Yes, but I am just saying that a somehow senseful naming is preferred
over arbitrary hashes. Dates like 2009/12/01 or nodename prefixes
"a/ad/admin" or more domain specific categorization.
I agree, I would like to adopt sensible naming, but we keep on hitting
situations where even with the most reasonable domain prefix we end up
with > 2K items in a folder and then the update rates go through the
floor, and contention and un mergable changes fall over. (usually just
at the worst time possible... when load is highest )
In our case we often run out of things to slice before we reach a
position where the store works. eg ieb i/ie/ieb gives 64 at level 1
which generates huge amounts of collision at level2 which again only
has 64 making the maximum scale of somewhere around 4096*1024 items
assuming a perfect distribution before the bottom level folders breach
1024 children. For messaging for instance, I need a store that does
about > 255^3 before colliding, ie 16M *1024. Am I wrong to be
choosing jcr as a message store to support this use case ?
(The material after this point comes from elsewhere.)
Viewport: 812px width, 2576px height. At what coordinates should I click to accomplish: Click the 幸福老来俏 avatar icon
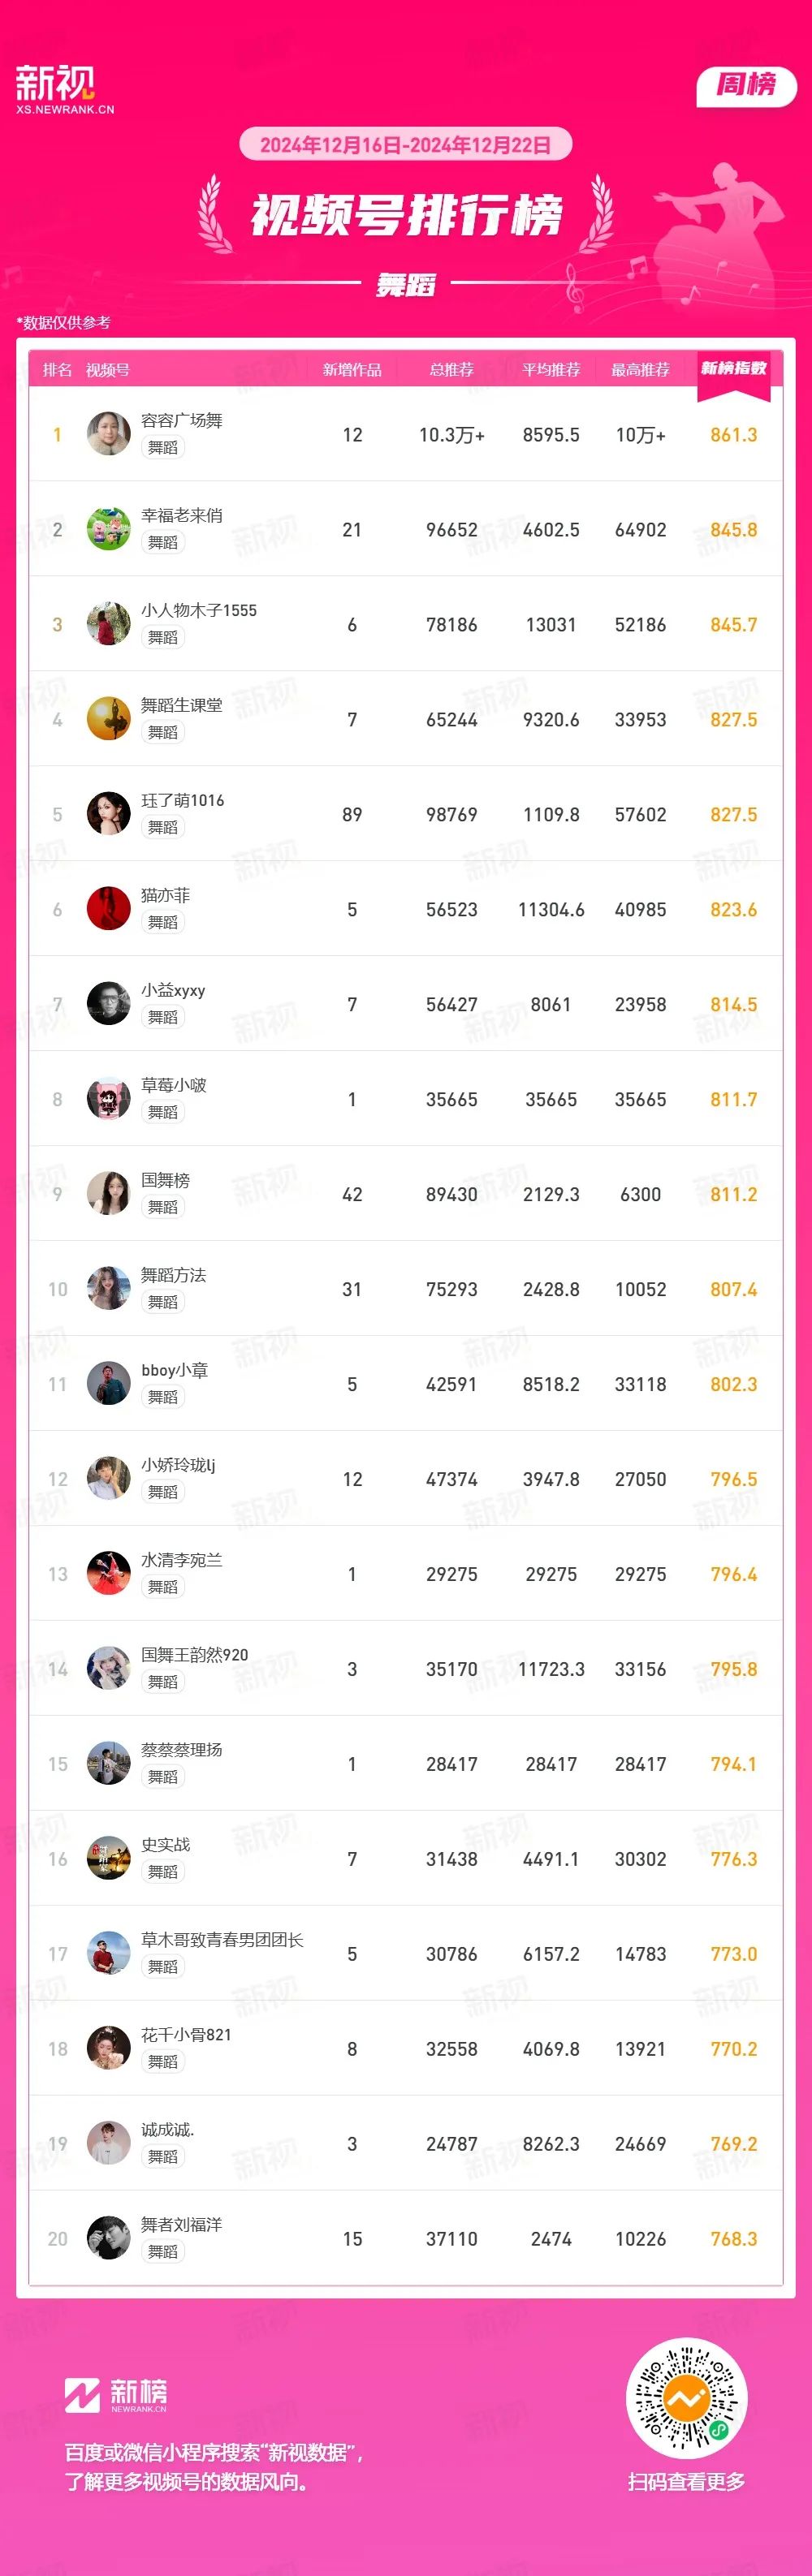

Longer term, looking at the storage of child nodes relative to
parents in
Jackrabbit itself *might* address this. You mention the Persistance
Manager.
Are there PM's that dont have the problem or is it above the PM
layer ?
I was just using this as an analogy; it affects most persistence
managers, but especially the optimized bundle pms. They store nodes by
uuid and as a binary bundle in the database, so accessing the database
(for doing JCR workarounds for migration, large-style copying or
whatever) is not anything that really works because you cannot browse
it without additional programming help. But every now people on the
Jackrabbit list, that are new to JR, ask for that: how can I modify
the nodes in the db, etc. That's because they want to reuse their
experience with databases and all the admin tools available.
Now with JCR, if you have a JCR-level browser and admin tool, you
don't need it. And the PM is just an implementation detail. So IMO
this is a good thing - one that gives you the unstructuredness. But
above that level you don't want to introduce such a complex mapping so
that people have no way to use the repository as a fundamental
infrastructure.
Sounds like if JCR-642 was fixed, none of this would be an issue?
Ian
Regards,
Alex
--
Alexander Klimetschek
alexander.klimetsc...@day.com